Selective phase control and enhanced electrochemical performance of rGO-MnO<inf>2</inf> nanocomposites for supercapacitor electrodes via solution plasma process: A greener alternative to hydrothermal process

Abstract

This study introduces a greener and scalable solution plasma process (SPP) for synthesizing reduced graphene oxide–manganese dioxide (rGO-MnO2) nanocomposites with precise phase control, offering a novel alternative to conventional hydrothermal processes (HTP). Unlike HTP, which typically produces mixed-phase manganese oxides, SPP enables the selective deposition of pure δ-MnO2 onto rGO surfaces using potassium permanganate (KMnO4) in an aqueous system.

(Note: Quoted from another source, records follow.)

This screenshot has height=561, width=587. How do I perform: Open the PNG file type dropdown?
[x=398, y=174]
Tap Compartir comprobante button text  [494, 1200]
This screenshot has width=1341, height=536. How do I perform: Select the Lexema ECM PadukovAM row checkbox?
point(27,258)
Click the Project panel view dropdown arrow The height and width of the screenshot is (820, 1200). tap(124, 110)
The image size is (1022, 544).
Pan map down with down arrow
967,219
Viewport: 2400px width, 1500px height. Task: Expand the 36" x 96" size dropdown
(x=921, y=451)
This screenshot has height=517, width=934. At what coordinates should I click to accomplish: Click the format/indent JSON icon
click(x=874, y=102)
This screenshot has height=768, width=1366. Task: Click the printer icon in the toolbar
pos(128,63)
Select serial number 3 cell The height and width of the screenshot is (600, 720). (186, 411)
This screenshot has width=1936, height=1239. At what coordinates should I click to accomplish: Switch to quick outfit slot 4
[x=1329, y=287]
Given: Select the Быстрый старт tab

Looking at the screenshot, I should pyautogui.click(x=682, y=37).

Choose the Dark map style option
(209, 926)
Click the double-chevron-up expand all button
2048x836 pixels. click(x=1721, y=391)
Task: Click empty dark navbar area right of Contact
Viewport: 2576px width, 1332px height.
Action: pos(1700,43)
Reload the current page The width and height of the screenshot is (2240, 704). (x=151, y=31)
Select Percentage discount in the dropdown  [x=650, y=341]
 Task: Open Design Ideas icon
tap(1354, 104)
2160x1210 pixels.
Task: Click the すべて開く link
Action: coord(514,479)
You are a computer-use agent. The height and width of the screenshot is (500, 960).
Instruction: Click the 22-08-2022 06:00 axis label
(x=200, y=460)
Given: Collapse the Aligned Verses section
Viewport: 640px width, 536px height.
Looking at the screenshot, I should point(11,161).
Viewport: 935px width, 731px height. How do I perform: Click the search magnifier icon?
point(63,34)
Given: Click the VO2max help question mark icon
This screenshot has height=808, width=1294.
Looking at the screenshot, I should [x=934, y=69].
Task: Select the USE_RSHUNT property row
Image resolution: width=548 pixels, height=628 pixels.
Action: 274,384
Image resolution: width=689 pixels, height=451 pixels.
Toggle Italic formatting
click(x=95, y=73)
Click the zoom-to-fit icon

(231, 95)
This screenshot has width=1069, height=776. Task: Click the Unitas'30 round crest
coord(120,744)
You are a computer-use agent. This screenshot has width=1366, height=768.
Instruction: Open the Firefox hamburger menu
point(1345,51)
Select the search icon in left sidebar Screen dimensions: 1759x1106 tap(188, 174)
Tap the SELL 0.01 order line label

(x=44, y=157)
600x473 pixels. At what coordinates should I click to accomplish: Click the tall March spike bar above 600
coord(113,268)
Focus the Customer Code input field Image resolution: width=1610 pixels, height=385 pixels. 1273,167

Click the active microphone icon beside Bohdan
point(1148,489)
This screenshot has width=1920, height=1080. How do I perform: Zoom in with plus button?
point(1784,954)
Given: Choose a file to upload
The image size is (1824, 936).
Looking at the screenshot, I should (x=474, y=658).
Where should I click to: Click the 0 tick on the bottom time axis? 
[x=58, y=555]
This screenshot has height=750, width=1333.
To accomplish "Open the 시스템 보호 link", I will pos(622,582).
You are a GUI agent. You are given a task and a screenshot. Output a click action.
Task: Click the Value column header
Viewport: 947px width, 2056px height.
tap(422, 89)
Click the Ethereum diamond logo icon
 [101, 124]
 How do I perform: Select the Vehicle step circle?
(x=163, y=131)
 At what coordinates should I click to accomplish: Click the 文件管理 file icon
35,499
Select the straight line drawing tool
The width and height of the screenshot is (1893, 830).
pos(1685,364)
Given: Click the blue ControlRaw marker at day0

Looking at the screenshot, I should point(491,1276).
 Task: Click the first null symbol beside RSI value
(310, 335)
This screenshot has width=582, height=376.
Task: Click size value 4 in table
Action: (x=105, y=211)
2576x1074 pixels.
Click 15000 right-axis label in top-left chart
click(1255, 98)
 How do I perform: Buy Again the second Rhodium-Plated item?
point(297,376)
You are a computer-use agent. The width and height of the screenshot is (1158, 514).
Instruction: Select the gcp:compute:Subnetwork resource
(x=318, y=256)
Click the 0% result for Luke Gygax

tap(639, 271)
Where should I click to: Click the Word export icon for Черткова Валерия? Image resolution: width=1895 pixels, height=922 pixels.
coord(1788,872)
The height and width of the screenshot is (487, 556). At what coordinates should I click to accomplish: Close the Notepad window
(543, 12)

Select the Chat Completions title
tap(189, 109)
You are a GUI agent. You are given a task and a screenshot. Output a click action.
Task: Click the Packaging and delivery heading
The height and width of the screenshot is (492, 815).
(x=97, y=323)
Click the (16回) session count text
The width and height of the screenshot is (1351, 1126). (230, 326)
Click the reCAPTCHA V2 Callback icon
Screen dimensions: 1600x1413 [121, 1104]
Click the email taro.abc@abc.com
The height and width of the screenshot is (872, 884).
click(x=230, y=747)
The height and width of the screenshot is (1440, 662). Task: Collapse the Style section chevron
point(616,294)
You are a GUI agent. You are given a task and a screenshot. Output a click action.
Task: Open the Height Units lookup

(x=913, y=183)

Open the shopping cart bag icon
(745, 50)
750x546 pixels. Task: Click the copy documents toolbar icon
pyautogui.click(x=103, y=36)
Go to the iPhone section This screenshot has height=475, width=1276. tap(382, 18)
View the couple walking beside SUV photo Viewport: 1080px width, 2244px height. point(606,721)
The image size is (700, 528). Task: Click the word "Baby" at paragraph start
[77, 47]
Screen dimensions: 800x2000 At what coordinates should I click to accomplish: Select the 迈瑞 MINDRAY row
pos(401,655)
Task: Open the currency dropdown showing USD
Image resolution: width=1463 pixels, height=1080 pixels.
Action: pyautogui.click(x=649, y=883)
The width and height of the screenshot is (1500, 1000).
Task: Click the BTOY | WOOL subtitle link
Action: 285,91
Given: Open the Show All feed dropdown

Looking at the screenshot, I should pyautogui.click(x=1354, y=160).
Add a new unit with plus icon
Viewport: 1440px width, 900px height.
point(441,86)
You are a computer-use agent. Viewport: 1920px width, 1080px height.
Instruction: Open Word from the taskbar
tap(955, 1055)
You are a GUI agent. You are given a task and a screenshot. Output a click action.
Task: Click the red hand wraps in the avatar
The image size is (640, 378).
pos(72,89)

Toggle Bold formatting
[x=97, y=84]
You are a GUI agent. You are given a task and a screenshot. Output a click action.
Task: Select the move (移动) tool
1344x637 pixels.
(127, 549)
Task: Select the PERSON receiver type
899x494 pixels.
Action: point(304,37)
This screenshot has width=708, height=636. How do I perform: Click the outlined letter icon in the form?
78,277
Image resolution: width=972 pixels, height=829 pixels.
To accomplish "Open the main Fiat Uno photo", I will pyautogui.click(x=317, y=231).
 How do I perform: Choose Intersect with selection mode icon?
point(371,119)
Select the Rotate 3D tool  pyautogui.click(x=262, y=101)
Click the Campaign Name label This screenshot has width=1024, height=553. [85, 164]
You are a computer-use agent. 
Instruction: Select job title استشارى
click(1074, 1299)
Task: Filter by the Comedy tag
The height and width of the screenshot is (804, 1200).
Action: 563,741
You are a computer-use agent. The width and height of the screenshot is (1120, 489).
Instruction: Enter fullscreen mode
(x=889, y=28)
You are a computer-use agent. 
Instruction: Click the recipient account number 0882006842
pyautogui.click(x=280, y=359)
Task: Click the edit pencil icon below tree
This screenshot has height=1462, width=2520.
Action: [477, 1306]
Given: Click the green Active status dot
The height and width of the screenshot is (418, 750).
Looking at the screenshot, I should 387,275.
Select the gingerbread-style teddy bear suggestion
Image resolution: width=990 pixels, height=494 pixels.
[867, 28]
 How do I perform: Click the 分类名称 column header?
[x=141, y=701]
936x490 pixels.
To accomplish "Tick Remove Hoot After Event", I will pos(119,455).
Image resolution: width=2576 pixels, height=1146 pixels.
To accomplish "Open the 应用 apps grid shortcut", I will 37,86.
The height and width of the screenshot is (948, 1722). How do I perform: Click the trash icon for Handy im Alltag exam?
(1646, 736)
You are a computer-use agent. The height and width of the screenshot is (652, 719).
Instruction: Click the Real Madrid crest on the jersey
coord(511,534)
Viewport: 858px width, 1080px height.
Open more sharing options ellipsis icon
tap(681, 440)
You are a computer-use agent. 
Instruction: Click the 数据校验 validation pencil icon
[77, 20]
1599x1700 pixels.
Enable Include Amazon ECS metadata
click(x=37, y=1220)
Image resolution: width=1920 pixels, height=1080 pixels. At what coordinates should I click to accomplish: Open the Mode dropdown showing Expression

Additionally, rGO is prepared without toxic reductants, enhancing the sustainability of the process. Electrochemical evaluations reveal that SPP-derived rGO-MnO2 (SPP-rGOM) achieves a specific capacitance of 89.2 F g−1, comparable to HTP-rGOM (92.5 F g−1), while demonstrating significantly superior cycling stability—retaining 76.8 % of its capacitance after prolonged cycling compared to 54.0 % for HTP-rGOM at 30 mV s−1. These findings establish SPP as an innovative, environmentally friendly approach for the scalable production of durable, high-performance electrode materials for energy storage applications.